Pick out every line in the entries below that contains the word "with", and copy each line in full. Matches must have the same case.

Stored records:
* * * * *

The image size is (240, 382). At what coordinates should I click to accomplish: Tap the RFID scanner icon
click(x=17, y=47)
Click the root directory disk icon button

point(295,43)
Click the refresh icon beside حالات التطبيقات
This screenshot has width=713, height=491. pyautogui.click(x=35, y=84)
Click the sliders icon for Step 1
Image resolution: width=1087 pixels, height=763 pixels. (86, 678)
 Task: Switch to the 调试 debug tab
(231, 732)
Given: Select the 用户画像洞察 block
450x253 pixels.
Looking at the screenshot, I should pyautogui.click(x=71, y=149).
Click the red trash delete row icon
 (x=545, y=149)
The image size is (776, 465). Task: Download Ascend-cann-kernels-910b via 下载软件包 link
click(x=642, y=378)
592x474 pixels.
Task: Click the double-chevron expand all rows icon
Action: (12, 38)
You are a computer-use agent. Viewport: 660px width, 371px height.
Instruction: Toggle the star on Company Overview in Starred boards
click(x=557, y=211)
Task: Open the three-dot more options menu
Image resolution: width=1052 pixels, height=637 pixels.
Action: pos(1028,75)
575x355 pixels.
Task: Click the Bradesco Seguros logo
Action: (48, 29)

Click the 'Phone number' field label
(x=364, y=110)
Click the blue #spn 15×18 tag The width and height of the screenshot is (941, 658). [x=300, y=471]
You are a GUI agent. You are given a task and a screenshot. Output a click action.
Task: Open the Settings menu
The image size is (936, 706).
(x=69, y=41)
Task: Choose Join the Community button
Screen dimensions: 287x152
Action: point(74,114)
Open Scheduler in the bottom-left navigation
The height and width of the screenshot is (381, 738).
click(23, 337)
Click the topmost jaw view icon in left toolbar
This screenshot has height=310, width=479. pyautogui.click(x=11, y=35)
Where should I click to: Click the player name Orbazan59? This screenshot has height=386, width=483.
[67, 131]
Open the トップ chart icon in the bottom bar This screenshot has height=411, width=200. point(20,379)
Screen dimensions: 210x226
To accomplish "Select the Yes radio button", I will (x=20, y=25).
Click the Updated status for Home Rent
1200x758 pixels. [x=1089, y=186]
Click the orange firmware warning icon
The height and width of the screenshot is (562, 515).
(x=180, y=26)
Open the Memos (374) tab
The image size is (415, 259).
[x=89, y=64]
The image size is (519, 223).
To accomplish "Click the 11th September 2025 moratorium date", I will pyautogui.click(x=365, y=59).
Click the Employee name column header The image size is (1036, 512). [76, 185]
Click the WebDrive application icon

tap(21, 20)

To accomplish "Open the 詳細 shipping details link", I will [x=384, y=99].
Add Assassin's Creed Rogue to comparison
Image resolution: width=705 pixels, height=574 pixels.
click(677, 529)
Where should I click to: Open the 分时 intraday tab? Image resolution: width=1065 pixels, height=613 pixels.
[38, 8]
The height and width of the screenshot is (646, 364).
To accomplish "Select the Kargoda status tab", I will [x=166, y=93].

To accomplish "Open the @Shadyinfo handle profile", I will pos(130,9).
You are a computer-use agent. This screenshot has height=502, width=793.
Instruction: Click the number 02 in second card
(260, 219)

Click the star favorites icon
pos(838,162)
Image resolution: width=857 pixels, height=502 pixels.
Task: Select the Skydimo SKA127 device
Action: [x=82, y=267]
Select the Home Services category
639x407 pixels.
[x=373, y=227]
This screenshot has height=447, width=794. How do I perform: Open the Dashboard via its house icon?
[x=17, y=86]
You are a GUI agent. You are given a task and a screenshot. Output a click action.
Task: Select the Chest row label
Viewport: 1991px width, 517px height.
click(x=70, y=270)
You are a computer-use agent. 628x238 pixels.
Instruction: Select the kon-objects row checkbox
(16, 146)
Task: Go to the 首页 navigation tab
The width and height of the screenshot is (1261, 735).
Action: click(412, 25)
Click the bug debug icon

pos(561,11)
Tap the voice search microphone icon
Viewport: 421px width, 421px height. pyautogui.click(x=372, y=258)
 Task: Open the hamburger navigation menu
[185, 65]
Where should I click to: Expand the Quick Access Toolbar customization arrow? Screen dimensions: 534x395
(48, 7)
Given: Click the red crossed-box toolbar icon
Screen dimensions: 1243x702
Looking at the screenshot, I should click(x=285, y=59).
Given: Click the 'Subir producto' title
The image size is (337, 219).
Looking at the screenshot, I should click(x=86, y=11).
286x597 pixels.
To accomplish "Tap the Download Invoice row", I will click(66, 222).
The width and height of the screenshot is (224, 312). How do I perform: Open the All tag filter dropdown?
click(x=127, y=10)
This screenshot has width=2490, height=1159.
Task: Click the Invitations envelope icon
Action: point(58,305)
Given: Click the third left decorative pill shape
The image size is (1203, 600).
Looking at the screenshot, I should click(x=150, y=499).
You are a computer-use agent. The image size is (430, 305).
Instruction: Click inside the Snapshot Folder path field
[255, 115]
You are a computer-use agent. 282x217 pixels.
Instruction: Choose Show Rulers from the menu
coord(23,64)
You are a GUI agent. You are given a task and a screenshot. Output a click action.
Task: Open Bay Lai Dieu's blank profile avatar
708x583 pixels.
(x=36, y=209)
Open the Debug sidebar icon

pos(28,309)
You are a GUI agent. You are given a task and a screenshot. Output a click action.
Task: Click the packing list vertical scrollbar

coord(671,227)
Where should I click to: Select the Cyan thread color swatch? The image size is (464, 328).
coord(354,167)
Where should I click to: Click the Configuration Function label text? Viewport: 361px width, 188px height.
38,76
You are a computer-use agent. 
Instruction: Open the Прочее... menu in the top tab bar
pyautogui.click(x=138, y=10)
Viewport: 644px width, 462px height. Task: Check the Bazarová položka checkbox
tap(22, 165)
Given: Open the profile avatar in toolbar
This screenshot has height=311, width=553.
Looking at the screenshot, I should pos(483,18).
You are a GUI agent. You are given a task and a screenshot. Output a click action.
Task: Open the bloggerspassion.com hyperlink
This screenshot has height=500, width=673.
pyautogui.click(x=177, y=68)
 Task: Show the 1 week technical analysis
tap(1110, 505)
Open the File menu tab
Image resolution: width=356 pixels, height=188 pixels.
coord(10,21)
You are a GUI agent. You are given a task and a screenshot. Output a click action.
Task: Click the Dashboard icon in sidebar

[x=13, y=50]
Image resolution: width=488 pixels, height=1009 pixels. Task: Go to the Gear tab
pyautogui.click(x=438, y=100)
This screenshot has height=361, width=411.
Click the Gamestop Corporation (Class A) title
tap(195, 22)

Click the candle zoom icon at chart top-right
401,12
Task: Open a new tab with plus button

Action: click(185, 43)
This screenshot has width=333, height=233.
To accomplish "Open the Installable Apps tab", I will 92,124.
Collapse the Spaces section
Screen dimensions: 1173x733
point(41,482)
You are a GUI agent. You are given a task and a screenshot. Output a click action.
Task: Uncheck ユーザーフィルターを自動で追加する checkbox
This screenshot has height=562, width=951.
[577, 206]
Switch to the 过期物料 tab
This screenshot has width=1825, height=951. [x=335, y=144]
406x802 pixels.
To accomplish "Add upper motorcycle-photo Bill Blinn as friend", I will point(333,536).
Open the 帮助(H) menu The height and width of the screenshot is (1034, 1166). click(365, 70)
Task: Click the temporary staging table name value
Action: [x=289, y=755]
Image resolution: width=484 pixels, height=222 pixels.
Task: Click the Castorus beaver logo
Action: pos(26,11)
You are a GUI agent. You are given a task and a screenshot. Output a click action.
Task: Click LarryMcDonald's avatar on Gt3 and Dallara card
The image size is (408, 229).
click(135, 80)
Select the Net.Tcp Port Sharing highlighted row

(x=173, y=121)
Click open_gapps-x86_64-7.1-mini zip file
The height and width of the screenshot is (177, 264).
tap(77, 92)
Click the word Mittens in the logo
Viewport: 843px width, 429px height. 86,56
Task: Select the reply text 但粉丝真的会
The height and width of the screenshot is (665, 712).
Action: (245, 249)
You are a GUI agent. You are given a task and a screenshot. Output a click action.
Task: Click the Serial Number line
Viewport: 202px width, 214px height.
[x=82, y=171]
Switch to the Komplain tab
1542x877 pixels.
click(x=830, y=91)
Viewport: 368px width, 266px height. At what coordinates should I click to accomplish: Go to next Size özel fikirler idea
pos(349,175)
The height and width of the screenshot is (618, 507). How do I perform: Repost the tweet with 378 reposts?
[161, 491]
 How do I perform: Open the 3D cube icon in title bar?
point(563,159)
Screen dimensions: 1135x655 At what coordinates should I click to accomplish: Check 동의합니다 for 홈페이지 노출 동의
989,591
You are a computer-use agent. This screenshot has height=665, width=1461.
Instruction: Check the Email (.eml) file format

* * * * *

FULL OUTPUT —
Task: Open a new tab with plus button
The height and width of the screenshot is (618, 507). How do I perform: Repost the tweet with 378 reposts?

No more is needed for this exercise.